Me voy a permitir la licencia de llorar sobre el teclado, llorar a gritos, como los gitanos, y gritar tu nombre. Déjame tocarte, sentir tu piel débil y blanquecina temblar nerviosa en mi presencia. Déjame que vuelva a mirarte mientras duermes, todavía nervioso, inquieto como una pequeña pajarillo en la cornisa, esperando que mi voz te despierte y claves en mí tu mirada asustada. Necesito tu mano, tu mano y tu silencio, y también necesito tu risa. ¡Cuánto necesito tu risa! Parecía que al salir de ti, arrastrase la lívida fortaleza de tus huesos, abandonando un débil cuerpo que fuera a quebrarse al sólo contacto con la luz. Sobresáltate sorprendido y confuso si te descubro encendiendo un cigarro antes de besarme… ¡Era tan hermoso reñirte mientras una mueca de arrepentimiento infantil partía tu frente! ¡Me resultaba tan difícil no abrazarte cuando te sorprendía, dramatizando mi enfado, intentando evitar hacer los trabajos que tenías pendiente! Tú has sido mi pérdida más dolorosa… ¡Tú, que me prometiste no abandonarme nunca!


Pensaba hacer este artículo a base de frases terribles que me han escrito, especialmente gente que me ha amado. Pero te has interpuesto y, además, sería demasiado largo y probablemente dañino, comenzar a buscar una a una las frases hirientes y crueles que me han escrito.
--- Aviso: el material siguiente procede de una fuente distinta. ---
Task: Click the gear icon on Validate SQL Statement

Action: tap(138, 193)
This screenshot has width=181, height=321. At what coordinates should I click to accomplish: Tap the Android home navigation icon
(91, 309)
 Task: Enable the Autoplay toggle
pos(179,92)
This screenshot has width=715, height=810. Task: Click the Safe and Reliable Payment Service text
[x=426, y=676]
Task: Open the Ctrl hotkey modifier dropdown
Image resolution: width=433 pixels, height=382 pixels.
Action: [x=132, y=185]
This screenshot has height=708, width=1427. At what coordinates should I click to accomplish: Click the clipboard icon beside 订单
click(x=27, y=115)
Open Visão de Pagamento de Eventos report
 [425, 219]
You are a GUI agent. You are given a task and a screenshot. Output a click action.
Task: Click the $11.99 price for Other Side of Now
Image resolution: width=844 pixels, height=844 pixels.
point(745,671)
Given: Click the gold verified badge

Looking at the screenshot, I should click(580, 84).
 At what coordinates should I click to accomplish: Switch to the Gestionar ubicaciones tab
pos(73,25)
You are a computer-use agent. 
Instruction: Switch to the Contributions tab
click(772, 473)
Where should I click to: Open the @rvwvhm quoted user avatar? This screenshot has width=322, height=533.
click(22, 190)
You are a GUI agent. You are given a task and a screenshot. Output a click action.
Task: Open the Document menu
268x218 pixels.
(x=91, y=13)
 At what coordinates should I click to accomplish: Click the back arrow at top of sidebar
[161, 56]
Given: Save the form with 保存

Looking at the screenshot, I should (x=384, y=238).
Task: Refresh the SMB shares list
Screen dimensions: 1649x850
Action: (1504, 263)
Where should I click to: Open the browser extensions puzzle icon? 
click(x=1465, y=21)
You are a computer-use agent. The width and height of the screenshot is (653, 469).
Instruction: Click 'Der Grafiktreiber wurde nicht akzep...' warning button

En cualquier caso, lo que quería escribir es que en una sola semana, ya me han dicho que soy tóxico, que doy asco y que estoy podrido. Quizás es demasiado para una semana. Me voy a despedir, pero lo quiero hacer con el final de una conversación con uno de mis mejores amigos:”Has sido siempre cruel conmigo aunque hayas sido increíblemente bello en otras ocasiones / pero en el fondo estás podrido / y en eso yo no puedo ayudarte / puedo tolerar tu maldad / pero no puedo ayudarte a ser mejor / porque está dentro de ti / un beso”


Lo dicho, quizás demasiado para una semana.